In his recent column, Shavit argues “that the old peace is dead” and that “we must quickly replace it with a new, realistic peace.” The political implications of his argument amount to an acknowledgement that the right was right, and that Netanyahu’s (and Lieberman’s) view that the conflict with the Palestinians can only be managed is the only realistic approach for the foreseeable future.

Needless to say, Shavit still tries to provide a “balanced” picture, e.g. when he asserts: “The Israelis’ despair of ever achieving peace was no less a blow to peace than the blow dealt to it by Palestinian intransigence.”

But everything else he writes makes clear that the Israelis had every reason to despair of ever achieving peace; indeed, the first few paragraphs of his column provide a concise summary of the process that much of “Middle Israel” has gone through since the mid-1990s:

First the old peace was lightly wounded. After Israel gave the Palestinians most of Gaza, the first bus blew up at Dizengoff Square. After Israel gave the Palestinians Nablus and Ramallah, buses started blowing up in downtown Jerusalem and Tel Aviv. And after Israel suggested that the Palestinians set up a sovereign state on most of the occupied territories, they responded with a wave of terror. And as suicide terrorists were running amok in our cities, it started to dawn on people that maybe there was something defective about the promise of a great peace.

Then the old peace suffered moderate wounds. After Israel withdrew from south Lebanon, a Shi’ite missile base was set up there, which threatens the entire country. And after Israel withdrew from the Gaza settlements, the area became an armed Hamastan that continually attacked the south.

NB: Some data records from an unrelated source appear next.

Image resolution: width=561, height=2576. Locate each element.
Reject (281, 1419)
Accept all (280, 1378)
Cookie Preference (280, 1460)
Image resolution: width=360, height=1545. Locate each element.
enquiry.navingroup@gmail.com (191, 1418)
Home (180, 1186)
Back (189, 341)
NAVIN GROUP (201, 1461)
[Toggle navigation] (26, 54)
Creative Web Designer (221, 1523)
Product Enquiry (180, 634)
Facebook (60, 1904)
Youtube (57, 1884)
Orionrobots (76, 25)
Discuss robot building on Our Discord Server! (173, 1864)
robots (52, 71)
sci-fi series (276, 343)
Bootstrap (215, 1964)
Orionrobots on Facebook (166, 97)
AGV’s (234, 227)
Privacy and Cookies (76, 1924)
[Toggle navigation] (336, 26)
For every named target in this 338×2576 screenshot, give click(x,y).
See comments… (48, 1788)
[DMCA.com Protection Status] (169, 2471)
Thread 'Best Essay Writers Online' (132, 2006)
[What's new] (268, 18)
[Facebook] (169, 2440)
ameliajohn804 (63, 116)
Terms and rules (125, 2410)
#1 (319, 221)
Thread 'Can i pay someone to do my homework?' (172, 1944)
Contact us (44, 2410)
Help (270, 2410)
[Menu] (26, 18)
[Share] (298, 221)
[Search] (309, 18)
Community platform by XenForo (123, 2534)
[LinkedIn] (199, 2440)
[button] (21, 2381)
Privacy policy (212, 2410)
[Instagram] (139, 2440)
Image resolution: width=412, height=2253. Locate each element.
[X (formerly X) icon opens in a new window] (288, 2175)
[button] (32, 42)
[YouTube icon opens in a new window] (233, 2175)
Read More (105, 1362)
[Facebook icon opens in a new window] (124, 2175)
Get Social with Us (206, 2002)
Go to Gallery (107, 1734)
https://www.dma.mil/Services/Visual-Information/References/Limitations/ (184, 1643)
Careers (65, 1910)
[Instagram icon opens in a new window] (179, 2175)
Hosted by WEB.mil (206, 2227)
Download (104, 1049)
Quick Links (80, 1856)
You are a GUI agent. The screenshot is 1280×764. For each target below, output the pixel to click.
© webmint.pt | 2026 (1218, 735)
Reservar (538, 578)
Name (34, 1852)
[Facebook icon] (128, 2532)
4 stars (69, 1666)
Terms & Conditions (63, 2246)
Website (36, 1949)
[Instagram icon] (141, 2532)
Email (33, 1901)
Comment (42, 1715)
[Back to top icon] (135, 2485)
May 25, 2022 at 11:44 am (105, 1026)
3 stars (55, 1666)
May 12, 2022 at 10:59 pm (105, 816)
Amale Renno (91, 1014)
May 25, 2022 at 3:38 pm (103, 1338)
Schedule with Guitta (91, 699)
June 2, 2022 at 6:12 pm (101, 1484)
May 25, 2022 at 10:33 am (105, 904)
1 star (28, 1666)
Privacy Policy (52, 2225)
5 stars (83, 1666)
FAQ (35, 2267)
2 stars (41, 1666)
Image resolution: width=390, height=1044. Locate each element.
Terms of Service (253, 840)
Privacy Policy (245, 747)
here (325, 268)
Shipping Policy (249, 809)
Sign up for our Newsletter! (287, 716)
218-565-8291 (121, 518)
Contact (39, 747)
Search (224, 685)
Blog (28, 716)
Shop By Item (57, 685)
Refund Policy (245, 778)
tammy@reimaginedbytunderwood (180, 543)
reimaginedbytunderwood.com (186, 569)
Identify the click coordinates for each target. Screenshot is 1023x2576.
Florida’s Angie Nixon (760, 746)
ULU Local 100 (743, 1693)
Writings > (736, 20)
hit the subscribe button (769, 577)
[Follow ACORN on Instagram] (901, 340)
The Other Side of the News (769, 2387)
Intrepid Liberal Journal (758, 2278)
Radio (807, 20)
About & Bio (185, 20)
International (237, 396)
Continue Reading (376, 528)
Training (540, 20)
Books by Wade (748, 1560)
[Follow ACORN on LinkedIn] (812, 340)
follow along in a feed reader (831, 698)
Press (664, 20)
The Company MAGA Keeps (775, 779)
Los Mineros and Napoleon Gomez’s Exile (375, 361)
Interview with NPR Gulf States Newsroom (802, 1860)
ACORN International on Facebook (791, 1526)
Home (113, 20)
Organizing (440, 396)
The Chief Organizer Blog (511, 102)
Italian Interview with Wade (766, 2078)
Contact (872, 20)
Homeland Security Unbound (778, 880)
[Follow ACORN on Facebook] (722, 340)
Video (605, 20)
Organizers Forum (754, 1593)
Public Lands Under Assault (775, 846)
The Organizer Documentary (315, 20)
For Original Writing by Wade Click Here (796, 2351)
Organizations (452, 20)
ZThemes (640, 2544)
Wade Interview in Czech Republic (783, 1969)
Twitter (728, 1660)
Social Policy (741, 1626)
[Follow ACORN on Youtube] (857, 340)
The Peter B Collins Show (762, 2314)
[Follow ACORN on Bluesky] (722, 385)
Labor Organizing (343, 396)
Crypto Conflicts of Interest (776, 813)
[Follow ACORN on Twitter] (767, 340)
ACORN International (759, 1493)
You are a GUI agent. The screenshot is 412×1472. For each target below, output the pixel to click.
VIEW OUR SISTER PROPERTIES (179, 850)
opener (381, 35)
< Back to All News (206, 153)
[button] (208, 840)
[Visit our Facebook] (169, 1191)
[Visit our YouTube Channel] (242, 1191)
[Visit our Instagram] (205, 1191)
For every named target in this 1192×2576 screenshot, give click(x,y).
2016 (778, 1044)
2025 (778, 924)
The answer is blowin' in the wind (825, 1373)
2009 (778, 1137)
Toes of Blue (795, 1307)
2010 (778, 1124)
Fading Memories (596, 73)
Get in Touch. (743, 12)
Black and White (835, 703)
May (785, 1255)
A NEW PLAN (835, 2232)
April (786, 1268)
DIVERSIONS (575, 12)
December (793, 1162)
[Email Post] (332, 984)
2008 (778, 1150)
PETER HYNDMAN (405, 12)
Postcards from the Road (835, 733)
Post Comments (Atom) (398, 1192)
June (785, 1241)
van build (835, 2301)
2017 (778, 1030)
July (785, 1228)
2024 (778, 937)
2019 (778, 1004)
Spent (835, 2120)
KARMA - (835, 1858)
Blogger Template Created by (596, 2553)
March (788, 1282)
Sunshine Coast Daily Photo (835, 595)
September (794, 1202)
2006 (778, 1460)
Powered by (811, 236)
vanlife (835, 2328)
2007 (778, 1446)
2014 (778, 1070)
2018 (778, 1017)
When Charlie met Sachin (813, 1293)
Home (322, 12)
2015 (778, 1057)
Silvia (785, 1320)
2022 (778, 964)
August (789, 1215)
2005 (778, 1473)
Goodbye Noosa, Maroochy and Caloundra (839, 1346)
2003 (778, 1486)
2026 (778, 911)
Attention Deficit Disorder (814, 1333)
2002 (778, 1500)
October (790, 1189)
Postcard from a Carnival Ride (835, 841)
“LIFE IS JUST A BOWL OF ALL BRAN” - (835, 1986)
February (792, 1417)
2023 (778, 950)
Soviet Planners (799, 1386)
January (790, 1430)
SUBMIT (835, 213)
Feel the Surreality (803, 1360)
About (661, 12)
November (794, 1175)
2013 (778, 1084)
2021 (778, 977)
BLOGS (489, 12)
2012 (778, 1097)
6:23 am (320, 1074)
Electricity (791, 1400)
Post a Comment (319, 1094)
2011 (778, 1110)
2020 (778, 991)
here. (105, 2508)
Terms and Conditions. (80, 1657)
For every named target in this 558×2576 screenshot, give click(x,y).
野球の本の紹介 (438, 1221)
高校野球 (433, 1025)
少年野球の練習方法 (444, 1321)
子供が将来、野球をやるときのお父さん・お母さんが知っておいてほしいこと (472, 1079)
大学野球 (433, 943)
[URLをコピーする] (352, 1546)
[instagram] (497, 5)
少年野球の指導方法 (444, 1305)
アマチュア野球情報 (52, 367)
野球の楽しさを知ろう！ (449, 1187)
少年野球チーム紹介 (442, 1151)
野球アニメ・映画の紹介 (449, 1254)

Both of these bold, unilateral and justified withdrawals yielded difficult results. When Qassam rockets fell on Sderot and Grads started landing in Ashdod and Fajr missiles hit Haifa, there started to be butterflies in our stomachs regarding what we might expect after the really big withdrawal.

After that, the old peace was seriously hurt. Tzipi Livni sat with Ahmed Qureia (Abu Ala ) for a full year, but Qureia signed nothing. Ehud Olmert offered Jerusalem to Mahmoud Abbas, but Abbas just disappeared. The fact that the moderate Palestinians were turning their backs on the most generous peace offerings Israel had ever made raised gloomy suspicions about their intentions. Were they really willing to divide the country into two national states that would live side by side with one another?

Finally, the old peace was critically injured. After withstanding an endless number of blows, even reasonable, moderate Israelis lost their faith in reconciliation. Even though they were still prepared to hand over the territories and divide Jerusalem, they sensed that there was no one to hand over the territories to, or with whom to divide Jerusalem.